Directives
[1] List the four couples named as plaintiffs in the article on the Tennessee same-sex marriage lawsuit, with the place each couple is from.
[2] According to the article on the Tennessee same-sex marriage lawsuit, in what year did Tennessee voters pass the Tennessee Marriage Protection Amendment?
[3] Pick up the article on the Tennessee same-sex marriage lawsuit after its final sentence and keep writing.

Document extract

A new federal gay marriage lawsuit has just been filed in Tennessee. While important for the state itself, it could be a game changer for the entire country.
The lawsuit, Tanco v. Haslam, was filed on Monday, October 21, in federal district court in Nashville. It sees four same-sex couples who have legally married in other states challenge Tennessee’s laws that prevent same-sex couples from marrying within the state and having their out-of-state marriages recognized. This means the couples are treated as legal strangers and are therefore blocked from receiving all the state sanctioned benefits of marriage, and also some federal benefits that rely on state recognition like certain pension rights.
Tennessee voters passed the Tennessee Marriage Protection Amendment (Amendment 1) in 2006, codifying the state’s existing statutory ban on same-sex marriage and prohibiting all marriage-like partnerships and any state court attempts against the amendment, with the language:
The historical institution and legal contract solemnizing the relationship of one man and one woman shall be the only legally recognized marital contract in this state. Any policy or law or judicial interpretation, purporting to define marriage as anything other than the historical institution and legal contract between one man and one woman is contrary to the public policy of this state and shall be void and unenforceable in Tennessee. If another state or foreign jurisdiction issues a license for persons to marry and if such marriage is prohibited in this state by the provisions of this section, then the marriage shall be void and unenforceable in this state.
The lawsuit challenges that this denial of rights violates the federal Constitution by denying the four couples equal protection and due process. Importantly, the suit also argues that the ban violates the constitutionally protected right to travel between, and move to, other states per the Privileges and Immunities Clause of the U.S. Constitution.
The couples suing the state include Dr. Valeria Tanco and Dr. Sophy Jesty of Knoxville; Army Reserve Sergeant First Class Ijpe DeKoe and Thom Kostura of Memphis; Kellie Miller and Vanessa DeVillez of Greenbrier; and Matthew Mansell and Johno Espejo of Franklin.
The lawsuit is particularly interesting in that it asserts same-sex couples should, like anyone else, have the right to travel between states and as a part of ensuring that right should have their marriages recognized. Obviously, by the language shown above, Tennessee’s laws disagree. While the case doesn’t specifically take aim at wider laws (yet), it is not just Tennessee state law that is at play here.
Tackling DOMA Section 2
This summer, the Supreme Court of the United States struck down Section 3 of the federal Defense of Marriage Act (DOMA) that prevented the federal government from recognizing same-sex marriages and therein precluded same-sex married couples from accessing federal marriage benefits, the case (Windsor v. United States) did not challenge Section 2 of DOMA. This is the part of the federal law that remains in effect today. It states:
No State, territory, or possession of the United States, or Indian tribe, shall be required to give effect to any public act, record, or judicial proceeding of any other State, territory, possession, or tribe respecting a relationship between persons of the same sex that is treated as a marriage under the laws of such other State, territory, possession, or tribe, or a right or claim arising from such relationship.
Essentially, no state is compelled to honor a same-sex marriage that has been carried out in another state, territory or country. As such, while one of the couples named in the suit married in California, DOMA and Tennessee state law says that their marriage could not “travel” with them when they moved into the State of Tennessee.
By arguing Tennessee’s law violates the Constitution’s guarantee of the right to travel, the suit probably cannot help but at least touch on DOMA Section 2. Were DOMA Section 2 to be struck, all state bans on recognizing out-of-state same-sex marriages would be in jeopardy. That would be a massive win for marriage equality and would most likely rapidly speed up progress.

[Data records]
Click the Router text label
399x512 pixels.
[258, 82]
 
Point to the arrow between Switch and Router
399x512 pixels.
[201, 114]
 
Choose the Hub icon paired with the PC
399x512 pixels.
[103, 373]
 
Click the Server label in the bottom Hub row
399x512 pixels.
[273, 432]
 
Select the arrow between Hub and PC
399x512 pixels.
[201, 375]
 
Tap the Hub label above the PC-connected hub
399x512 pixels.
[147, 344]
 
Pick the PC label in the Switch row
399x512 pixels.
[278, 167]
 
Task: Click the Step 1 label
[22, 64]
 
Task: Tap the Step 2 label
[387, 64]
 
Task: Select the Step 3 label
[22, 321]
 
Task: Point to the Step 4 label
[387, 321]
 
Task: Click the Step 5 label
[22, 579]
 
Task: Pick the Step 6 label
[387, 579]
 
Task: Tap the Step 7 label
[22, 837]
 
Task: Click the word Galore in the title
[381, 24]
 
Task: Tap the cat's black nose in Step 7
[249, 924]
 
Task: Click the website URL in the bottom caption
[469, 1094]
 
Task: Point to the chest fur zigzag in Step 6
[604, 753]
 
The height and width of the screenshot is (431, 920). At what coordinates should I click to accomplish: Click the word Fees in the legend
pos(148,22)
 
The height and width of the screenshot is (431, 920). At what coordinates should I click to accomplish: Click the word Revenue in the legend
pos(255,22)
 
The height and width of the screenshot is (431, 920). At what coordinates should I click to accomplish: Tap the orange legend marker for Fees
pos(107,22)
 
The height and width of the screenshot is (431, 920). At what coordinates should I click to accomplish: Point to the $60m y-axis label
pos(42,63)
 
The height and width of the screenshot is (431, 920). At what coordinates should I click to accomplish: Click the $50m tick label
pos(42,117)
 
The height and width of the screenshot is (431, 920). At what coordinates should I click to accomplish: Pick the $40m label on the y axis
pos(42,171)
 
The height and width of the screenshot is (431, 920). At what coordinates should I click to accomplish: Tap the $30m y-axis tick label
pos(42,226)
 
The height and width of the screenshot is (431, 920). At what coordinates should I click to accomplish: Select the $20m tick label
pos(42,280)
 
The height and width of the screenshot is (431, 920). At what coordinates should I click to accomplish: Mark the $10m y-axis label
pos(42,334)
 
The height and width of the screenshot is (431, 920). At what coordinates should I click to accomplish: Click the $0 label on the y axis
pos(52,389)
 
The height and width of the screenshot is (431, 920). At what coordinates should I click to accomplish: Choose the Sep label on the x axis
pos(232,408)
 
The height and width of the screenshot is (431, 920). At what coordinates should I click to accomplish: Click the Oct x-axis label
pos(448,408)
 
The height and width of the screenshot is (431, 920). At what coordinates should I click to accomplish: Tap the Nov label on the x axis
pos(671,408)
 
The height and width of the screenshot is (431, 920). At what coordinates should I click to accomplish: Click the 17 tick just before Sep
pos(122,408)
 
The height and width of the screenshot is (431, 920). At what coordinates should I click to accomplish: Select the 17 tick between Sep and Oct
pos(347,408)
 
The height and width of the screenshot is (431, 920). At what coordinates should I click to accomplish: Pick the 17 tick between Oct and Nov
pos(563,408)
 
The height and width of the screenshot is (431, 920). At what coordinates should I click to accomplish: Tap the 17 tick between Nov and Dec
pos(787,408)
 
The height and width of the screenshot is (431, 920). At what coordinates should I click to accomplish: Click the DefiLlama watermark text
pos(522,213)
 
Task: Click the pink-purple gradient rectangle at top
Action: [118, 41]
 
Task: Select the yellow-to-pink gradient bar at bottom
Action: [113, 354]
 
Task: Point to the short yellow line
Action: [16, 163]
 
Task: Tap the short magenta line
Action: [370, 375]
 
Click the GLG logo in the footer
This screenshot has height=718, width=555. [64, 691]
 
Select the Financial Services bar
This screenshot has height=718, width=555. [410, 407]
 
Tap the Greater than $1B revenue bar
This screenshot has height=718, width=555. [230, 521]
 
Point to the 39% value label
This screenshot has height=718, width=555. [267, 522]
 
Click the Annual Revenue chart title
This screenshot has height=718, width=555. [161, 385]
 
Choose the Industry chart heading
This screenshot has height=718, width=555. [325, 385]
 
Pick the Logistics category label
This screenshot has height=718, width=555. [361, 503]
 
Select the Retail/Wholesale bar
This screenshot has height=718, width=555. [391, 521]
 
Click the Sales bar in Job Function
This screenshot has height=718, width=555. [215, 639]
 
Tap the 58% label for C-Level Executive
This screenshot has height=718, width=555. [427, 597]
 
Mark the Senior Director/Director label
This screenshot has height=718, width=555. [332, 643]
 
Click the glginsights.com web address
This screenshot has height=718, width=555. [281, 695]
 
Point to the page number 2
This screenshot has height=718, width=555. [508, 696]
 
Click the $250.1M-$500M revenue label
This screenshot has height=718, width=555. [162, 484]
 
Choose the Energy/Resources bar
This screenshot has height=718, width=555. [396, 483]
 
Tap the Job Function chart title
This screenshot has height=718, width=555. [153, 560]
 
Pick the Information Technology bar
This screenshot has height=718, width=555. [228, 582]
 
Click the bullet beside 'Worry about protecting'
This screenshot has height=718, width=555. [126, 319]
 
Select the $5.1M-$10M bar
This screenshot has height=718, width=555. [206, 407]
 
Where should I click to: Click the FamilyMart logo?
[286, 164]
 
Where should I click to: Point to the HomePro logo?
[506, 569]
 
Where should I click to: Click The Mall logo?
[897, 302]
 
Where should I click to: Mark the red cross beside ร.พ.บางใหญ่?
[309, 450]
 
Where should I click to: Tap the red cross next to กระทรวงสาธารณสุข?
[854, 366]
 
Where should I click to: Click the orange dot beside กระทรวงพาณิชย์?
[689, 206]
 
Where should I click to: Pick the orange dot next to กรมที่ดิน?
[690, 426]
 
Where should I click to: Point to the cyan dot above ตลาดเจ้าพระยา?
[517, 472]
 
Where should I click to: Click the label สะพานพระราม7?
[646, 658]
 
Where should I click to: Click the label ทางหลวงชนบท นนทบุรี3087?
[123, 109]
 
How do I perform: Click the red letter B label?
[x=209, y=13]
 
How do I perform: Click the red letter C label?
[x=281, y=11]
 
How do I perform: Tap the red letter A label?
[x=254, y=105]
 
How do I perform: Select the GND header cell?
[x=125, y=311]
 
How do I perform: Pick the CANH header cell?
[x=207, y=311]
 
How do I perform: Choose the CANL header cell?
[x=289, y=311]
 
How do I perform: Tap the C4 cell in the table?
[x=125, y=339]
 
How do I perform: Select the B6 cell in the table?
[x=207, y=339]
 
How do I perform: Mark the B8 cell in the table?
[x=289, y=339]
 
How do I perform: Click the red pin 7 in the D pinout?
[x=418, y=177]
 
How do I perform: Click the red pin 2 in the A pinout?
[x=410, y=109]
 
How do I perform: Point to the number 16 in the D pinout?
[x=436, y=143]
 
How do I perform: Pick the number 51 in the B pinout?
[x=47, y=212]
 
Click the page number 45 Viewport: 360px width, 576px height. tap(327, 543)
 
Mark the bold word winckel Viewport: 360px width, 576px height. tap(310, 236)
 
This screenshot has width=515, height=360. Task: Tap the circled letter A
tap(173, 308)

Answers
[1]
- Dr. Valeria Tanco and Dr. Sophy Jesty of Knoxville
- Army Reserve Sergeant First Class Ijpe DeKoe and Thom Kostura of Memphis
- Kellie Miller and Vanessa DeVillez of Greenbrier
- Matthew Mansell and Johno Espejo of Franklin

[2] 2006

[3]
Speaking to this important issue, Shannon Minter, Legal Director for the National Center for Lesbian Rights, which is helping litigate in this case, is quoted as saying, “Married couples should be able to travel and to live in any state knowing that their family is protected. Tennessee’s current law hurts same-sex couples and their children without helping anyone.”
What Evidence is there that this Case Has Merit?
Obviously, all the usual equality arguments apply, and they are compelling enough.
In addition, the Supreme Court of the United States has already held that Section 3 of DOMA is unlawful because it sought to use moral disapproval of a minority in order to justify discrimination. The rationale would appear to translate to Tennessee’s marriage amendment and, for that matter, DOMA Section 2.
On this count, we might face an argument suggesting that the amendment and Section 2 are still viable in order to preserve state autonomy and ensure that individual states continue to be able to make up their own minds about the marriage equality issue. Indeed, those supporting Tennessee’s marriage amendment have already started crowing about federalism.
Particularly important for the pro-gay rights side in this regard is that the mixing of federal and state law on the marriage issue means this there is a careful balance of interests that, at the moment, appears weighted toward discrimination and not the inalienable rights of same-sex couples. For instance, federal government agencies, namely the IRS, have already said that no matter what state a couple lives in, so long as a same-sex couple has been lawfully married in one state or territory, that marriage is valid for federal purposes regardless of state law.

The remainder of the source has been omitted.